Segment Start: The input
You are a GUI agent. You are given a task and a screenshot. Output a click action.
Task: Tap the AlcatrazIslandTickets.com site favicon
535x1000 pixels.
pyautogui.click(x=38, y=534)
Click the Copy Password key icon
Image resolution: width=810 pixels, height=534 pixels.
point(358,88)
Segment End: The input
Segment Start: The input
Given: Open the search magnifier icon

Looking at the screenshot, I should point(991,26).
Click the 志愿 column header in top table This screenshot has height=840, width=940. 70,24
Segment End: The input
Segment Start: The input
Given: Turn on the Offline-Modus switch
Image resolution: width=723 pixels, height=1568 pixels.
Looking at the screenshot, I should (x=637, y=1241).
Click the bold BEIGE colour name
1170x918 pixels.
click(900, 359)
Segment End: The input
> **Task instructions**
Give the exact lines, and only those, from the line containing "You are a GUI" through the line containing "Task: Tap the" in the entries above.

> **Response to the exercise**
You are a GUI agent. You are given a task and a screenshot. Output a click action.
Task: Tap the AlcatrazIslandTickets.com site favicon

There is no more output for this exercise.